People who experience accidental hypothermia with body temperatures in the range of 95-89.9°F (35-32.2°C) and are otherwise healthy usually rewarm easily and can be safely sent home. Those whose core temperatures are below 89.9°F (32.2°C) are admitted to the hospital. Underlying medical disorders are investigated and cardiac monitoring performed.

Prevention

Prepare well before embarking on any cold weather activities.
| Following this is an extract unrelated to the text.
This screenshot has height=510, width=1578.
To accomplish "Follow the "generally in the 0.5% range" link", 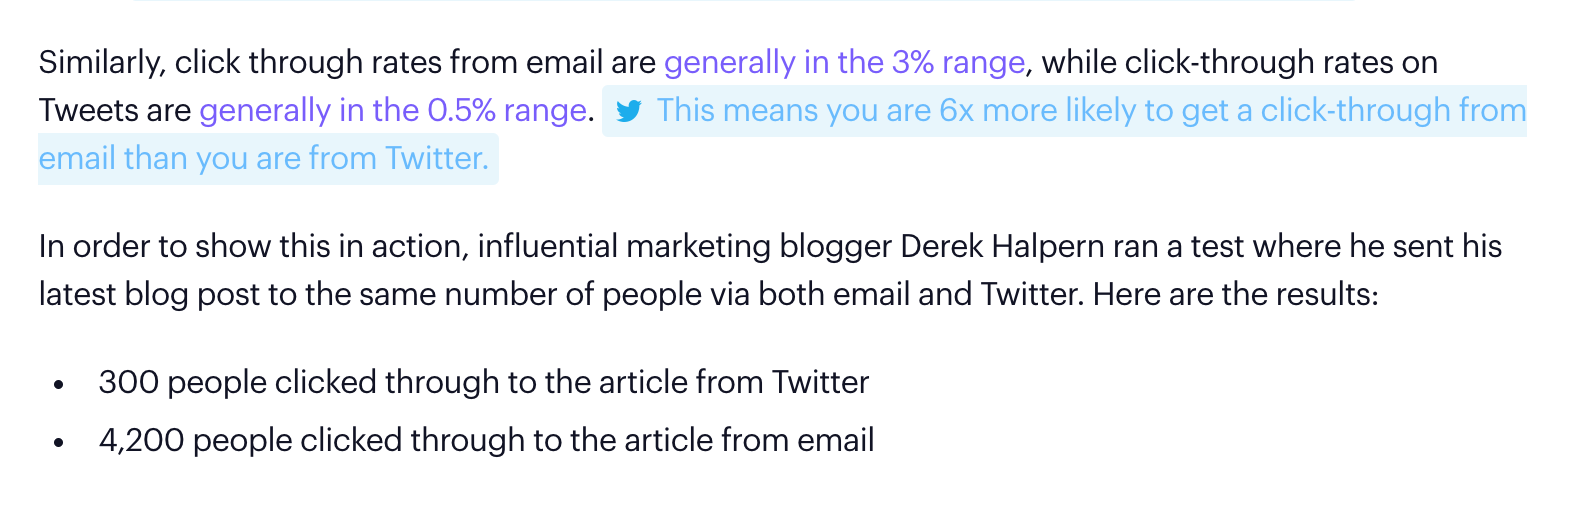I will [393, 110].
  • Make sure you are conditioned physically with adequate nutrition and rest.
  • Travel with a partner.
  • Wear multiple layers of clothing, loosely fitted. Cover the head, wrists, neck, hands, and feet and try to remain dry.
  • In an emergency, drink cold water rather than ice or snow.
  • Be wary of wind and wet weather because they increase the rate of heat loss.
  • Keep the homes of the elderly heated to at least 70°F (21.1°C), especially the sleeping area.
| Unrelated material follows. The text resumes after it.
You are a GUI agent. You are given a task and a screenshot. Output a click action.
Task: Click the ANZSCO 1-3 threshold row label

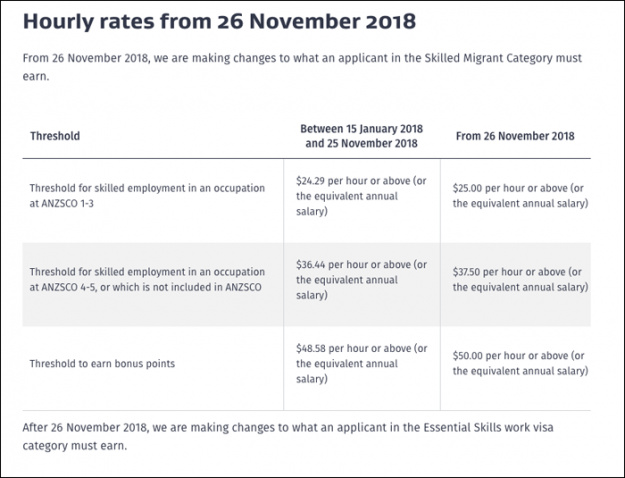[147, 195]
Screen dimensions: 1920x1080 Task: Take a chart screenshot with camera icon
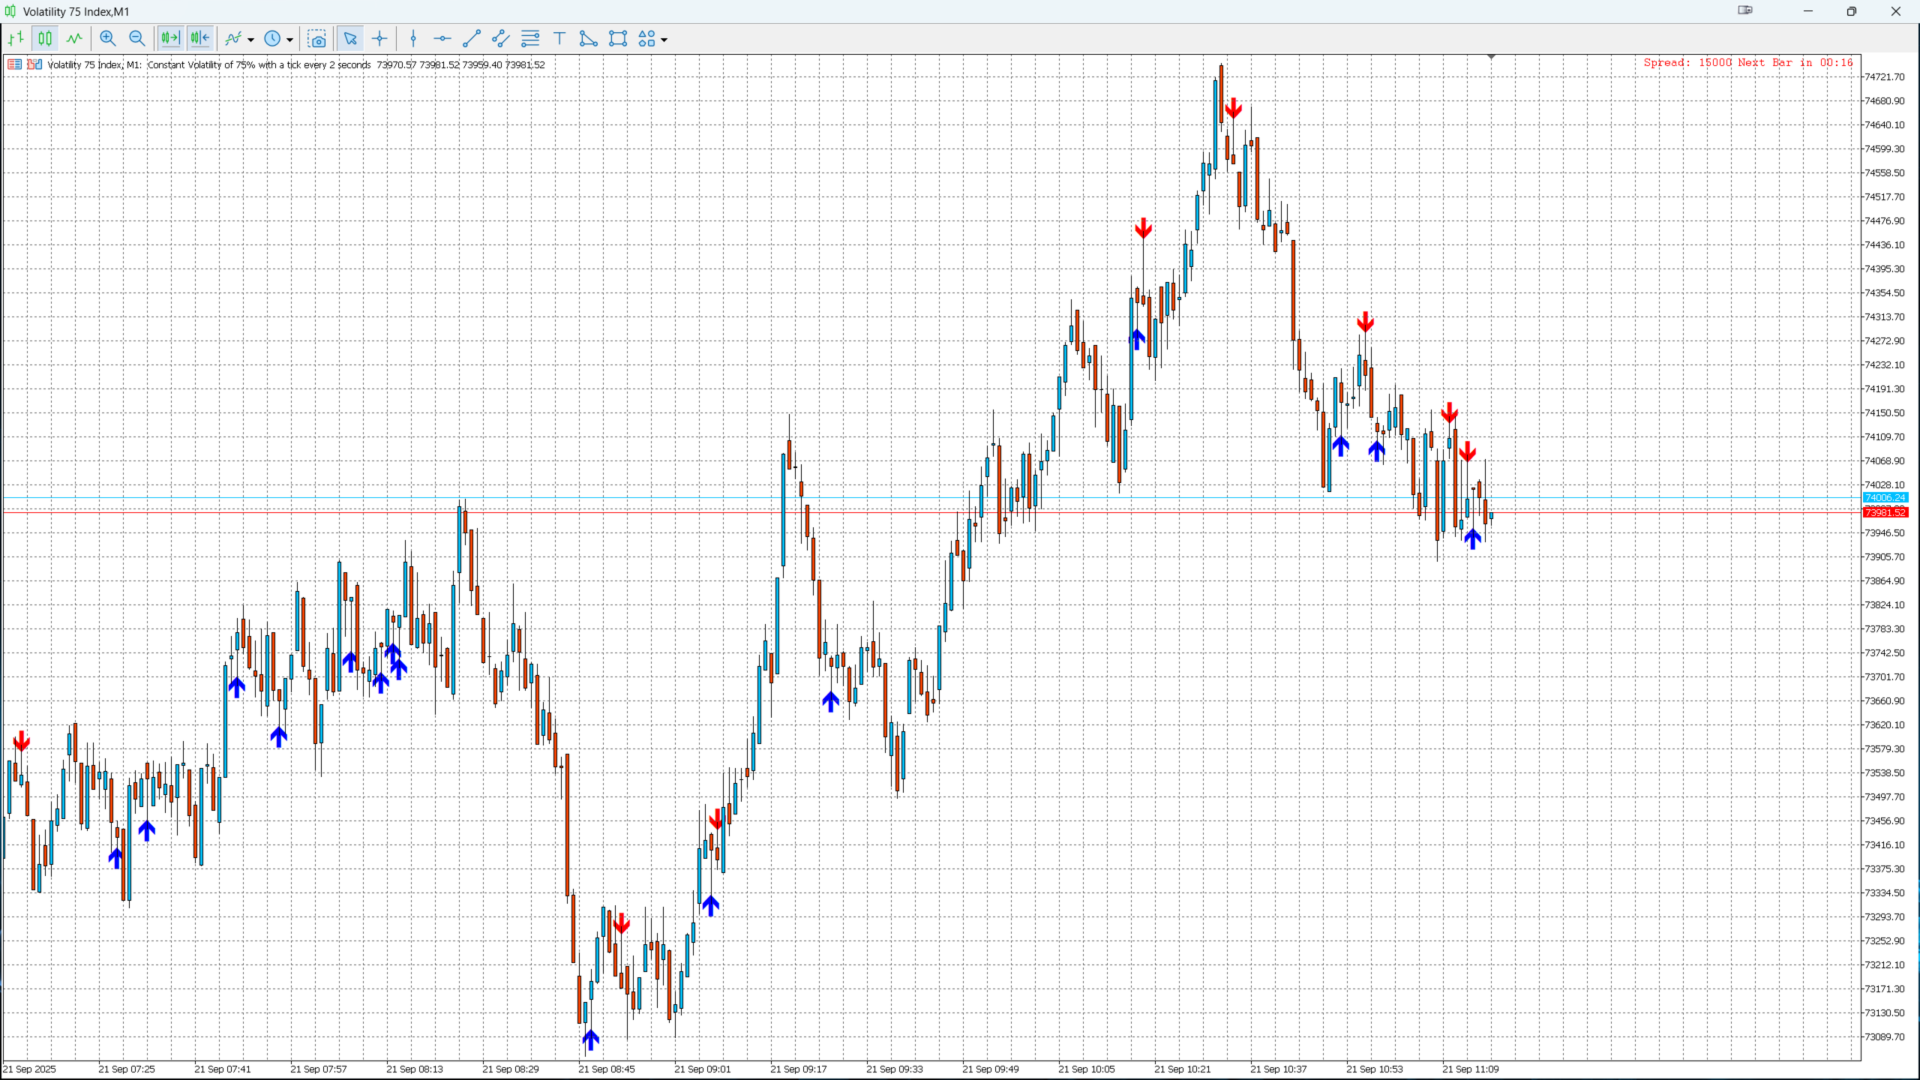[x=317, y=39]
People with accidental hypothermia in the range of 95-89.9°F (35-32.2°C) and who are otherwise healthy usually rearm easily and can be safely sent home. Those with lower core body temperatures are usually admitted to the hospital.

People with uncomplicated hypothermia do better as a group than do people with hypothermia and another associated disease. In fact, outcome depends more on the underlying disease process than the person’s initial temperature or the rewarding method employed.

Age is not always a risk factor, although elderly people tend to have more associated medical problems. People with mild to moderate hypothermia usually have a complete recovery.

Outlook

People with poor outcomes usually have had cardiac arrest, a very low or no blood pressure, and the need to have breathing assisted with a tube—all before arriving at the hospital.